## TASK REQUIREMENTS
Can you quote, word for word, every line from the first line of the records below through the line containing "Task: Turn on camera video (开启视频)", and nothing else?
(Beginning of PROVIDED ENTRIES)
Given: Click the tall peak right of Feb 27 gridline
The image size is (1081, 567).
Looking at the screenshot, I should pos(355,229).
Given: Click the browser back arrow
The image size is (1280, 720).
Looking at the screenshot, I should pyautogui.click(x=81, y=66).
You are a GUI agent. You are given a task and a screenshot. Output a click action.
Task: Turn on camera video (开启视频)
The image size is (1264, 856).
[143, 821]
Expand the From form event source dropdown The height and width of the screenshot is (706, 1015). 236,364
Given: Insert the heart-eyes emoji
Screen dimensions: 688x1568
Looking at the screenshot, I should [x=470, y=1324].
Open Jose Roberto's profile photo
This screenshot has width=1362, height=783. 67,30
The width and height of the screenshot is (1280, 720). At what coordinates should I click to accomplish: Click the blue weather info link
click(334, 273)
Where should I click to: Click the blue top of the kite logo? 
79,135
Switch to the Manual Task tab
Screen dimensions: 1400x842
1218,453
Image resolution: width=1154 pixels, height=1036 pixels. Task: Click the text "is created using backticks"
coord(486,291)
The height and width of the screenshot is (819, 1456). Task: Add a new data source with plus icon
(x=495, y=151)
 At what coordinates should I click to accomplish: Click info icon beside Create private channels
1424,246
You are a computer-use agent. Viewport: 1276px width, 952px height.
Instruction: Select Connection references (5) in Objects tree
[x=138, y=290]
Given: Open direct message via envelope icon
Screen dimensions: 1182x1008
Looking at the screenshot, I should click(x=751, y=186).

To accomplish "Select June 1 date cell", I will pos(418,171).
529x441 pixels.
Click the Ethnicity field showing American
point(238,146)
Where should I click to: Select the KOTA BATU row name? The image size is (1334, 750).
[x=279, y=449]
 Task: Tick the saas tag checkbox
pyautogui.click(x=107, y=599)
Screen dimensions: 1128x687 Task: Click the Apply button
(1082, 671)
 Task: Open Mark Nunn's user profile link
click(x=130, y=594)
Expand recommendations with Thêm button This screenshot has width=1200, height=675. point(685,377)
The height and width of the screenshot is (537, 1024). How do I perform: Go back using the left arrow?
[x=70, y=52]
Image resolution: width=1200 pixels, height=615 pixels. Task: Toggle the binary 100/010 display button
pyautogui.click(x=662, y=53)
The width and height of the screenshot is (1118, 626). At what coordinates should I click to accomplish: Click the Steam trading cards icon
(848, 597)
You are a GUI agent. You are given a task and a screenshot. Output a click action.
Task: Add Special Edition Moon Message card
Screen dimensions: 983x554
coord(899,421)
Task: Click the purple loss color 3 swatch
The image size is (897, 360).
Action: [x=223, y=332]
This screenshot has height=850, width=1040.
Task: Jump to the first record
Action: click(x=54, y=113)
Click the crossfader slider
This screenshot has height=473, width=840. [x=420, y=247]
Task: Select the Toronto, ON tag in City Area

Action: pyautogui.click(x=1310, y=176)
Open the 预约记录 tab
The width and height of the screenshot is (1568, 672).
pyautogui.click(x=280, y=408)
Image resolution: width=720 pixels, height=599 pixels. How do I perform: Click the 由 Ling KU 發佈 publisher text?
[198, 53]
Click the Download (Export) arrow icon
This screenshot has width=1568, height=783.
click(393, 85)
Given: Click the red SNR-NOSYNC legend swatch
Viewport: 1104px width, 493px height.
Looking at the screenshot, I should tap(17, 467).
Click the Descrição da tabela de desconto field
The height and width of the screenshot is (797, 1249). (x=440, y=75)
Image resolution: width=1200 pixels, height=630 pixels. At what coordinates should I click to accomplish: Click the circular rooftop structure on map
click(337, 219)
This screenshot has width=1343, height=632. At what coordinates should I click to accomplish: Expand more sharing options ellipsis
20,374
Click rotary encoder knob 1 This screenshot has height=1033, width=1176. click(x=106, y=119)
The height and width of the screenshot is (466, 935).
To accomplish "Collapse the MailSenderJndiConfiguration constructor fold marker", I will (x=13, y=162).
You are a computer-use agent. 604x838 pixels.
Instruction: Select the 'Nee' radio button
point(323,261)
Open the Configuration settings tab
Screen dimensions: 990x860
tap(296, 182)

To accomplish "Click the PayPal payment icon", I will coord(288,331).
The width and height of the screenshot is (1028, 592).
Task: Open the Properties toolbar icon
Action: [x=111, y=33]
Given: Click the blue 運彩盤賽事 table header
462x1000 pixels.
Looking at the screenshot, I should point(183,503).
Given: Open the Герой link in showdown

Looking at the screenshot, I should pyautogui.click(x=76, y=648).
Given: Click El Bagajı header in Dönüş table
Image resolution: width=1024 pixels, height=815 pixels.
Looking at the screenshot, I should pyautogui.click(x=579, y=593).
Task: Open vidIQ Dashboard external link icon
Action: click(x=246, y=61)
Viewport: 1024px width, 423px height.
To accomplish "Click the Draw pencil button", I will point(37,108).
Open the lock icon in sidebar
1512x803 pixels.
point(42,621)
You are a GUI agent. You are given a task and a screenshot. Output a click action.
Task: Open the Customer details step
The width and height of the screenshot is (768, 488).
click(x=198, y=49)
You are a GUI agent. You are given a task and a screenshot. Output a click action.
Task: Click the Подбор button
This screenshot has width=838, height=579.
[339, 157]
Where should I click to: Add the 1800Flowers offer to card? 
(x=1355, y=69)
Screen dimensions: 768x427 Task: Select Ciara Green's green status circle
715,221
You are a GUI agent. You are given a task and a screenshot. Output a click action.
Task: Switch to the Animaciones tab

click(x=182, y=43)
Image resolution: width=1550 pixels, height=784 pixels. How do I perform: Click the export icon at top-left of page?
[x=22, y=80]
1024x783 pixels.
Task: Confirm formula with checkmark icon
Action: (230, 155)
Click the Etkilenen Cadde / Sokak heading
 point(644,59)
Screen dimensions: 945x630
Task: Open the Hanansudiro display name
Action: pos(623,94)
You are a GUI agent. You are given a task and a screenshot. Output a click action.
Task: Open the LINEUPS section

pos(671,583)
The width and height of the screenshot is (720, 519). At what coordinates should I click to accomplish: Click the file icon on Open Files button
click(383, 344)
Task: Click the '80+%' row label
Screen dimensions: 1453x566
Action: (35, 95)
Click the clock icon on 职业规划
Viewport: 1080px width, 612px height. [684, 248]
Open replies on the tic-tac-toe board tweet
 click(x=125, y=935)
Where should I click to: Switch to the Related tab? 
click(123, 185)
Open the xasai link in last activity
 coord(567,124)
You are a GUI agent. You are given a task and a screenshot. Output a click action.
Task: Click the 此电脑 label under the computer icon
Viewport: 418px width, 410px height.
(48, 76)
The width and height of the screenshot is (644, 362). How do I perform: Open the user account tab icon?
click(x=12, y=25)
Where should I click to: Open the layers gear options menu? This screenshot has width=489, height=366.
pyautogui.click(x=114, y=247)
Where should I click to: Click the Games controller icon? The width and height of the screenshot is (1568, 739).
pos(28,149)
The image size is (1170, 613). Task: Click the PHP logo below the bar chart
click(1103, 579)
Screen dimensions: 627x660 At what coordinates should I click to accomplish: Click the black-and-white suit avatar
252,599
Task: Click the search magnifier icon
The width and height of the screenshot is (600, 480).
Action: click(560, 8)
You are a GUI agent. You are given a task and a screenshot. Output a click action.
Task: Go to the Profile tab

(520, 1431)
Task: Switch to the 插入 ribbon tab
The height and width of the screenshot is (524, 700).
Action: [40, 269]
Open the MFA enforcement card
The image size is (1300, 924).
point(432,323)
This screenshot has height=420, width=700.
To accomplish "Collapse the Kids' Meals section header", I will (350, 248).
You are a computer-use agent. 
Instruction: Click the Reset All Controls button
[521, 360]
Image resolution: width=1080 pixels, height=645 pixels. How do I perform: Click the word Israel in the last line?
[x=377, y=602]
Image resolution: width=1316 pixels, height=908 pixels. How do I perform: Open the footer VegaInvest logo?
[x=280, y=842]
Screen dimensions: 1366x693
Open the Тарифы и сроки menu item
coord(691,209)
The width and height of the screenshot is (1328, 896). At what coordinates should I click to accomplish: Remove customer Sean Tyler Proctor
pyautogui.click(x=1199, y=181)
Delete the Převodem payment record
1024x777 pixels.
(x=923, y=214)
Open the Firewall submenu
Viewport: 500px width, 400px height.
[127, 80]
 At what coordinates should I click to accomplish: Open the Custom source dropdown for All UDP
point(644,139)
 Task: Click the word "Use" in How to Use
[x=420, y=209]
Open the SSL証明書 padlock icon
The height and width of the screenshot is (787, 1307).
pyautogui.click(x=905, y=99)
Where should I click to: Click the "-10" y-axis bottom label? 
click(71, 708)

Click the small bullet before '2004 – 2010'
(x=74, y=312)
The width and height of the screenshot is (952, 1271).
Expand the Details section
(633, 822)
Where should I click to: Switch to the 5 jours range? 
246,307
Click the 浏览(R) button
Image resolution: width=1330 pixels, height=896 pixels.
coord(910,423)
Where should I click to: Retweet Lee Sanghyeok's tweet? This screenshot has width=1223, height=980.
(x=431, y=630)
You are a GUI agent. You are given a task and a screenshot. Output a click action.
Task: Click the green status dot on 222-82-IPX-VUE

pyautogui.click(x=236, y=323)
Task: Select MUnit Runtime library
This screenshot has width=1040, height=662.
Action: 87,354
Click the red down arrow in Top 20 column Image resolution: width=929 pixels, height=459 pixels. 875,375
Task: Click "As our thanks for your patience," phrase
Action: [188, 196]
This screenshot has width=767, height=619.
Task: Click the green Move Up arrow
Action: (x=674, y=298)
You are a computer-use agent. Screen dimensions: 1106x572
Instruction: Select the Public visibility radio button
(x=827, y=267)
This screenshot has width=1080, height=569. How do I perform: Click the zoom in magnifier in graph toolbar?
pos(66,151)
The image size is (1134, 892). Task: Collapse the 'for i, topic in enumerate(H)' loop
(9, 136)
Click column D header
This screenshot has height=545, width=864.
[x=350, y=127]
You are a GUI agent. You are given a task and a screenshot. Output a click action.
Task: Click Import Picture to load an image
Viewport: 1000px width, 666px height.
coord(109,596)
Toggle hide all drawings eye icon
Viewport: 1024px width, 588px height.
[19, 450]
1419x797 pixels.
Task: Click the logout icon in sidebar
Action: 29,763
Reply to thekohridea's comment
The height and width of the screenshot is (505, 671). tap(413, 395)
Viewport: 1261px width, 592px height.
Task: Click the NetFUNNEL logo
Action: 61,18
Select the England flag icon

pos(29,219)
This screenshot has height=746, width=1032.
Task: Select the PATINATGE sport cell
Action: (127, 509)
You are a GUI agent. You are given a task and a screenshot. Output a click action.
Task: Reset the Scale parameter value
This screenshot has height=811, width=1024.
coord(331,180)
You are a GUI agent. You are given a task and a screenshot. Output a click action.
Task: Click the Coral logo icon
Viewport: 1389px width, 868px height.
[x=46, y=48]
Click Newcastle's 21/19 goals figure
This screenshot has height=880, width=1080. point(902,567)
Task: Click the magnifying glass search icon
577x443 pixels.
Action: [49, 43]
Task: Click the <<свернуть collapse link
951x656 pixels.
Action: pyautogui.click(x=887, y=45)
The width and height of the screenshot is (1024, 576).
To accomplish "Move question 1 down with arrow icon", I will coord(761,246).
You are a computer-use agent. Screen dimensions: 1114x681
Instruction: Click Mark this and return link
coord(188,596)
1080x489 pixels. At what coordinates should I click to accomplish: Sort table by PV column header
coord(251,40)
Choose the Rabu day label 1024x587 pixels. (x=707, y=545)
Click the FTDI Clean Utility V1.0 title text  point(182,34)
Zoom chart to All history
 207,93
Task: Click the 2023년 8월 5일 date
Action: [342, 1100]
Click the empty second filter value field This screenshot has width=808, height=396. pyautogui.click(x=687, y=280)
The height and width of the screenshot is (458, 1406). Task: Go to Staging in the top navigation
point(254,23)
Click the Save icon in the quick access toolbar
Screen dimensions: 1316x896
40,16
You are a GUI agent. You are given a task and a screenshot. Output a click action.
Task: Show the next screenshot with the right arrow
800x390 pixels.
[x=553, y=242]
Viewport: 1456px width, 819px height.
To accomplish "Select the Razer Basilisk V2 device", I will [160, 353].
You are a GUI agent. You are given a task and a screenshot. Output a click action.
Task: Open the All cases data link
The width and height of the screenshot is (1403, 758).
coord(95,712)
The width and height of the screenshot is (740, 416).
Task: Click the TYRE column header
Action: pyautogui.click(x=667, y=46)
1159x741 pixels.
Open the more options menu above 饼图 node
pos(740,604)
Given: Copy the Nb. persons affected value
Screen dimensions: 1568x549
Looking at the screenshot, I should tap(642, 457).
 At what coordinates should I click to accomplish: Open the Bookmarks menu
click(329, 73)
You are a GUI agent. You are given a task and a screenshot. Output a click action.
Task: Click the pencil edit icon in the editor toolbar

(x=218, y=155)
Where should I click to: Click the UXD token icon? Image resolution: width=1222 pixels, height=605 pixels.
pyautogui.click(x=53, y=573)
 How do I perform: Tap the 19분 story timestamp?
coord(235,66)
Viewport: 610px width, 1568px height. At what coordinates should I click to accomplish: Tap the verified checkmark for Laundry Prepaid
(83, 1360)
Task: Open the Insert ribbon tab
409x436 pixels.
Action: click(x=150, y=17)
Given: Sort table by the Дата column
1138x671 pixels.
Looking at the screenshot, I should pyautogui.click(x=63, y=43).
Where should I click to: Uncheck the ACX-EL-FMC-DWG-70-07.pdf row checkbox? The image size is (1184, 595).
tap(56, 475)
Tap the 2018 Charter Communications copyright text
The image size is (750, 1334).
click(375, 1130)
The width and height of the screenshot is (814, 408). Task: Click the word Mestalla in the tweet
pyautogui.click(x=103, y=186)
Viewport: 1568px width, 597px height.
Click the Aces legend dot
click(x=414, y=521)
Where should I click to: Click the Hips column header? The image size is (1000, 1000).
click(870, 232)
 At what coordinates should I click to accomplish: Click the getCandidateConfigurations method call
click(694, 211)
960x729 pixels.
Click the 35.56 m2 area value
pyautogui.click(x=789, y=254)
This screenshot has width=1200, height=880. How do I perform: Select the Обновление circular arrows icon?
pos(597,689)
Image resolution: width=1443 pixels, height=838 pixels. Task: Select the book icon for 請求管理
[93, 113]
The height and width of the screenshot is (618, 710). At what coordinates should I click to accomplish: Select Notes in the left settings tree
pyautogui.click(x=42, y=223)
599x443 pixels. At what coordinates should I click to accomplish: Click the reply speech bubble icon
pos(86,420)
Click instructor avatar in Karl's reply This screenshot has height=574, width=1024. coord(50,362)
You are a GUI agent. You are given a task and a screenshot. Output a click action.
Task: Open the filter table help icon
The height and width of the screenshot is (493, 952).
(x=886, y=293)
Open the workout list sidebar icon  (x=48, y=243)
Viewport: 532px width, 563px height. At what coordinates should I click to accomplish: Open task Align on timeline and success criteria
(End of PROVIDED ENTRIES)
## RESULT
Given: Click the tall peak right of Feb 27 gridline
The image size is (1081, 567).
Looking at the screenshot, I should pos(355,229).
Given: Click the browser back arrow
The image size is (1280, 720).
Looking at the screenshot, I should pyautogui.click(x=81, y=66).
You are a GUI agent. You are given a task and a screenshot. Output a click action.
Task: Turn on camera video (开启视频)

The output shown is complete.